The signing of this treaty by Robert Livingston, James Monroe and Barbe Marbois in Paris, acquired for the United States 828,000 square miles of French territory, for which America paid 60 million francs, or $11,250,000, plus the cancellation of debts worth 18 million francs, or $3,750,000, totaling $15,000,000 for the Louisiana territory.
Territories encompassed through this purchase were portions of 14 current states and two Canadian provinces, to include Arkansas, Missouri, Iowa, Oklahoma, Kansas, Nebraska, Minnesota west of the Mississippi, Montana, Wyoming, Colorado east of the Continental Divide, Louisiana west of the Mississippi, and the Canadian provinces of Alberta and Saskatchewan, totaling 23 percent of the territory of the current United States today.

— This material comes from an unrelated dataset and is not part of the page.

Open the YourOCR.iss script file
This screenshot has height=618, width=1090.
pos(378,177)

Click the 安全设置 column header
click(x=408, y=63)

At the time, the purchase was a vital moment in the presidency of Thomas Jefferson, although he felt uneasy about France and Spain having the power to block American trade access to the port of New Orleans.
Federalists strongly opposing the purchase believed that it would be an unconstitutional move that would inflame divisions over slavery between the north and the south and would cause a clash between western farmers and merchants of New England. These debates eventually resulted in a duel between Vice President Aaron Burr and Alexander Hamilton, during which Hamilton lost his life.
Despite the opposition president Jefferson received from many lawmakers and citizens, the Louisiana Purchase is now considered the greatest real estate deal in history.